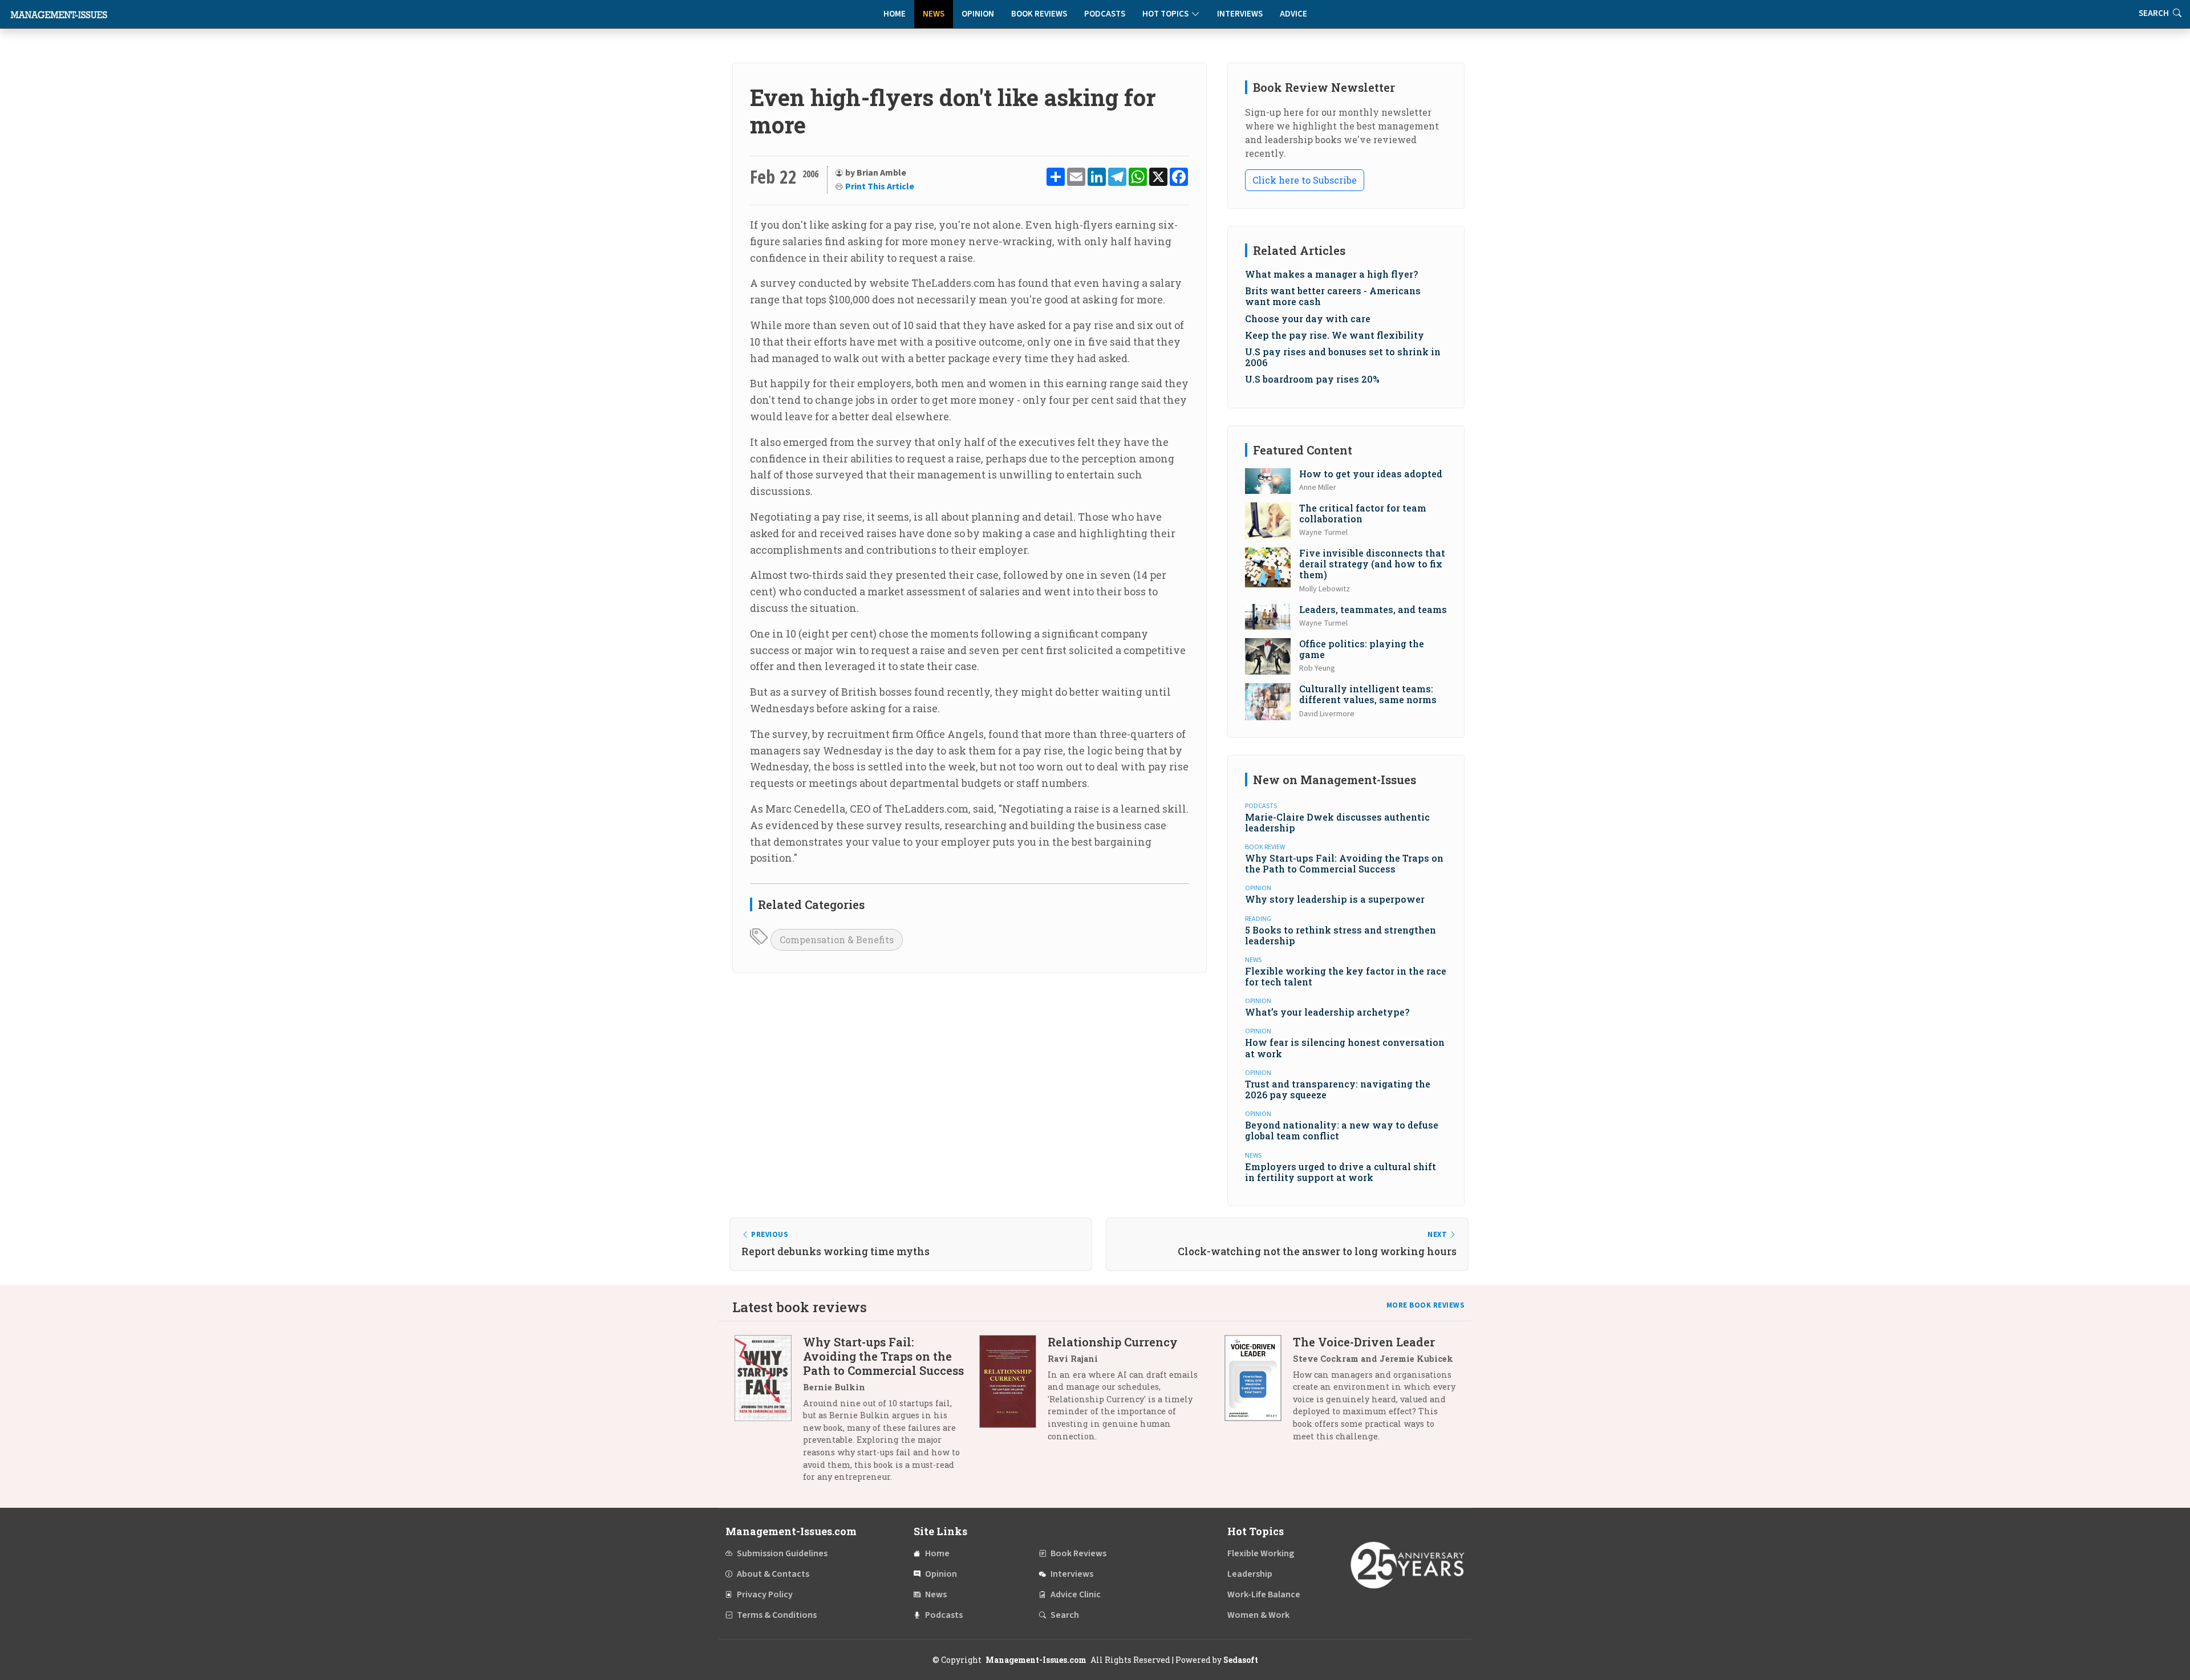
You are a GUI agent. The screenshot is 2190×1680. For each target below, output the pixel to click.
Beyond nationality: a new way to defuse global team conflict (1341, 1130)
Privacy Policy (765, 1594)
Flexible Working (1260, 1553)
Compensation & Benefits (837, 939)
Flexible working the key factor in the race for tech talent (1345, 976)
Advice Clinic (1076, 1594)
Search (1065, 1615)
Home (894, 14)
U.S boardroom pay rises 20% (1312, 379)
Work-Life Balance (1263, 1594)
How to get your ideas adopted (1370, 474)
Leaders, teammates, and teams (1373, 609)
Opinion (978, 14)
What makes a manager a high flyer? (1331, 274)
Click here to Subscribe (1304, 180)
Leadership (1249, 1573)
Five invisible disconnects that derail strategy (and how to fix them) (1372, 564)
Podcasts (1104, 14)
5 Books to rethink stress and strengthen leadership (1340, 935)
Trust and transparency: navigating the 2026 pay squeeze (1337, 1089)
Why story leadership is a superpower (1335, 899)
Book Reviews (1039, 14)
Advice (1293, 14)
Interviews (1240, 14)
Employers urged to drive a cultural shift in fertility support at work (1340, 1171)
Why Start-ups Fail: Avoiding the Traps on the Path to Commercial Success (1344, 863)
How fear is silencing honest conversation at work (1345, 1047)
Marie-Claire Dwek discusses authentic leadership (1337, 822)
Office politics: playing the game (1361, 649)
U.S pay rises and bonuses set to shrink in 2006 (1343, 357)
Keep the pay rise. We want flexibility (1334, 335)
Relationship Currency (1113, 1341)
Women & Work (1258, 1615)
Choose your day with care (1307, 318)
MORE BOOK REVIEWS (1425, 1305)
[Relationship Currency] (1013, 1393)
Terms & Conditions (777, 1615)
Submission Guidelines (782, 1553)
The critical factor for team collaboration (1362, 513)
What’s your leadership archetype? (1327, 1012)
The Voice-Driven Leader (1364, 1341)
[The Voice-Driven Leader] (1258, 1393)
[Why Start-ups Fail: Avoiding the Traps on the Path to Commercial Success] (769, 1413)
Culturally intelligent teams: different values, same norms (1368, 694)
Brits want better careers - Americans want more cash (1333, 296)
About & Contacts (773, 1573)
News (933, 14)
—————
* ASSIGNMENT: All entries must be output unchanged, with every picture omitted.

* TASK SOLUTION:
You are a GUI agent. The screenshot is 2190×1680. For each target below, output the pixel to click.
Beyond nationality: a new way to defuse global team conflict (1341, 1130)
Privacy Policy (765, 1594)
Flexible Working (1260, 1553)
Compensation & Benefits (837, 939)
Flexible working the key factor in the race for tech talent (1345, 976)
Advice Clinic (1076, 1594)
Search (1065, 1615)
Home (894, 14)
U.S boardroom pay rises 20% (1312, 379)
Work-Life Balance (1263, 1594)
How to get your ideas adopted (1370, 474)
Leaders, teammates, and teams (1373, 609)
Opinion (978, 14)
What makes a manager a high flyer? (1331, 274)
Click here to Subscribe (1304, 180)
Leadership (1249, 1573)
Five invisible disconnects that derail strategy (and how to fix them) (1372, 564)
Podcasts (1104, 14)
5 Books to rethink stress and strengthen leadership (1340, 935)
Trust and transparency: navigating the 2026 pay squeeze (1337, 1089)
Why story leadership is a superpower (1335, 899)
Book Reviews (1039, 14)
Advice (1293, 14)
Interviews (1240, 14)
Employers urged to drive a cultural shift in fertility support at work (1340, 1171)
Why Start-ups Fail: Avoiding the Traps on the Path to Commercial Success (1344, 863)
How fear is silencing honest conversation at work (1345, 1047)
Marie-Claire Dwek discusses authentic leadership (1337, 822)
Office politics: playing the game (1361, 649)
U.S pay rises and bonuses set to shrink in 2006 (1343, 357)
Keep the pay rise. We want flexibility (1334, 335)
Relationship Currency (1113, 1341)
Women & Work (1258, 1615)
Choose your day with care (1307, 318)
MORE BOOK REVIEWS (1425, 1305)
[Relationship Currency] (1013, 1393)
Terms & Conditions (777, 1615)
Submission Guidelines (782, 1553)
The critical factor for team collaboration (1362, 513)
What’s your leadership archetype? (1327, 1012)
The Voice-Driven Leader (1364, 1341)
[The Voice-Driven Leader] (1258, 1393)
[Why Start-ups Fail: Avoiding the Traps on the Path to Commercial Success] (769, 1413)
Culturally intelligent teams: different values, same norms (1368, 694)
Brits want better careers - Americans want more cash (1333, 296)
About & Contacts (773, 1573)
News (933, 14)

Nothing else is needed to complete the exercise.